(Beginning of INPUT DATA)
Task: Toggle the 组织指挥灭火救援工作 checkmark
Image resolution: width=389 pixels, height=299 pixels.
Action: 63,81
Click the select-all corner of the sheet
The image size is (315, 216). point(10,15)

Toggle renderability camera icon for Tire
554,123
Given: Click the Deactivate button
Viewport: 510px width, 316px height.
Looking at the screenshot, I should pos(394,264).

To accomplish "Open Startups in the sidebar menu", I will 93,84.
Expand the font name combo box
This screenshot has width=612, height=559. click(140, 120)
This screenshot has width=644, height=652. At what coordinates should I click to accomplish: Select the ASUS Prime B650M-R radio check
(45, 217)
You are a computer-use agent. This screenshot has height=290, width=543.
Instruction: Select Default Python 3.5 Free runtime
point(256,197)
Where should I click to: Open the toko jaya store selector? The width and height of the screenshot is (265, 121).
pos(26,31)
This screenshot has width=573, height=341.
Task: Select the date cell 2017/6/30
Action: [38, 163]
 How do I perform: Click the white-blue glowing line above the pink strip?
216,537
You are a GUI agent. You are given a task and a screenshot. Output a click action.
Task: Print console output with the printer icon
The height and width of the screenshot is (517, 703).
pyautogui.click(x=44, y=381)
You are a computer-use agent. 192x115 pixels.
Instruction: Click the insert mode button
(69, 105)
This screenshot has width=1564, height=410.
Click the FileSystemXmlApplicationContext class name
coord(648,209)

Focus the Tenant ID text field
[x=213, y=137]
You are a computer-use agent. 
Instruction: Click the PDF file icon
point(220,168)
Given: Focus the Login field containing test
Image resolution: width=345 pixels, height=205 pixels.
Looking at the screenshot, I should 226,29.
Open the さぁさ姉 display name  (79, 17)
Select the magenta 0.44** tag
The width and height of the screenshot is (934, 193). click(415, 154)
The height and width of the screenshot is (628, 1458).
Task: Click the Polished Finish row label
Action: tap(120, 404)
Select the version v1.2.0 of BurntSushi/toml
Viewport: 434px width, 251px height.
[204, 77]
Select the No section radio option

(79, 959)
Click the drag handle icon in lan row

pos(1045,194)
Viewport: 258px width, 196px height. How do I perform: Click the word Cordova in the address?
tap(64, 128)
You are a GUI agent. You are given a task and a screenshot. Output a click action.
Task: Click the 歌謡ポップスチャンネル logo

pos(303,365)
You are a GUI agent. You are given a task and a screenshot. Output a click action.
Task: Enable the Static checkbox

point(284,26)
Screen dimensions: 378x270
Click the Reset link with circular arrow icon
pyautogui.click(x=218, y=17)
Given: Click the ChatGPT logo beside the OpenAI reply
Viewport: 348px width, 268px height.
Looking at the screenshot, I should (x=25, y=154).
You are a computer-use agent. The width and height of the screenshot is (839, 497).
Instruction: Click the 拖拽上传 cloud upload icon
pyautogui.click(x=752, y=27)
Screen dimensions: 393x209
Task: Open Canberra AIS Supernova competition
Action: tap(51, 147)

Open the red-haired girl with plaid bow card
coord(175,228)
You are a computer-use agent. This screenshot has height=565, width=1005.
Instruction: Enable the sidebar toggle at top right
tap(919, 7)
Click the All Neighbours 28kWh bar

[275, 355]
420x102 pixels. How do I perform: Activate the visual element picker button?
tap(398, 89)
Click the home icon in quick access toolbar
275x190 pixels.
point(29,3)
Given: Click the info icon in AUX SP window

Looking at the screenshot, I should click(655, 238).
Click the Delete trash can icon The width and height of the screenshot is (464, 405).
(End of INPUT DATA)
WHAT TO PRODUCE »
Output each line of the data exactly as it stands above.

ANSWER SECTION »
Task: Toggle the 组织指挥灭火救援工作 checkmark
Image resolution: width=389 pixels, height=299 pixels.
Action: 63,81
Click the select-all corner of the sheet
The image size is (315, 216). point(10,15)

Toggle renderability camera icon for Tire
554,123
Given: Click the Deactivate button
Viewport: 510px width, 316px height.
Looking at the screenshot, I should pos(394,264).

To accomplish "Open Startups in the sidebar menu", I will 93,84.
Expand the font name combo box
This screenshot has width=612, height=559. click(140, 120)
This screenshot has width=644, height=652. At what coordinates should I click to accomplish: Select the ASUS Prime B650M-R radio check
(45, 217)
You are a computer-use agent. This screenshot has height=290, width=543.
Instruction: Select Default Python 3.5 Free runtime
point(256,197)
Where should I click to: Open the toko jaya store selector? The width and height of the screenshot is (265, 121).
pos(26,31)
This screenshot has width=573, height=341.
Task: Select the date cell 2017/6/30
Action: [38, 163]
 How do I perform: Click the white-blue glowing line above the pink strip?
216,537
You are a GUI agent. You are given a task and a screenshot. Output a click action.
Task: Print console output with the printer icon
The height and width of the screenshot is (517, 703).
pyautogui.click(x=44, y=381)
You are a computer-use agent. 192x115 pixels.
Instruction: Click the insert mode button
(69, 105)
This screenshot has width=1564, height=410.
Click the FileSystemXmlApplicationContext class name
coord(648,209)

Focus the Tenant ID text field
[x=213, y=137]
You are a computer-use agent. 
Instruction: Click the PDF file icon
point(220,168)
Given: Focus the Login field containing test
Image resolution: width=345 pixels, height=205 pixels.
Looking at the screenshot, I should 226,29.
Open the さぁさ姉 display name  (79, 17)
Select the magenta 0.44** tag
The width and height of the screenshot is (934, 193). click(415, 154)
The height and width of the screenshot is (628, 1458).
Task: Click the Polished Finish row label
Action: tap(120, 404)
Select the version v1.2.0 of BurntSushi/toml
Viewport: 434px width, 251px height.
[204, 77]
Select the No section radio option

(79, 959)
Click the drag handle icon in lan row

pos(1045,194)
Viewport: 258px width, 196px height. How do I perform: Click the word Cordova in the address?
tap(64, 128)
You are a GUI agent. You are given a task and a screenshot. Output a click action.
Task: Click the 歌謡ポップスチャンネル logo

pos(303,365)
You are a GUI agent. You are given a task and a screenshot. Output a click action.
Task: Enable the Static checkbox

point(284,26)
Screen dimensions: 378x270
Click the Reset link with circular arrow icon
pyautogui.click(x=218, y=17)
Given: Click the ChatGPT logo beside the OpenAI reply
Viewport: 348px width, 268px height.
Looking at the screenshot, I should (x=25, y=154).
You are a computer-use agent. The width and height of the screenshot is (839, 497).
Instruction: Click the 拖拽上传 cloud upload icon
pyautogui.click(x=752, y=27)
Screen dimensions: 393x209
Task: Open Canberra AIS Supernova competition
Action: tap(51, 147)

Open the red-haired girl with plaid bow card
coord(175,228)
You are a computer-use agent. This screenshot has height=565, width=1005.
Instruction: Enable the sidebar toggle at top right
tap(919, 7)
Click the All Neighbours 28kWh bar

[275, 355]
420x102 pixels. How do I perform: Activate the visual element picker button?
tap(398, 89)
Click the home icon in quick access toolbar
275x190 pixels.
point(29,3)
Given: Click the info icon in AUX SP window

Looking at the screenshot, I should click(655, 238).
Click the Delete trash can icon The width and height of the screenshot is (464, 405).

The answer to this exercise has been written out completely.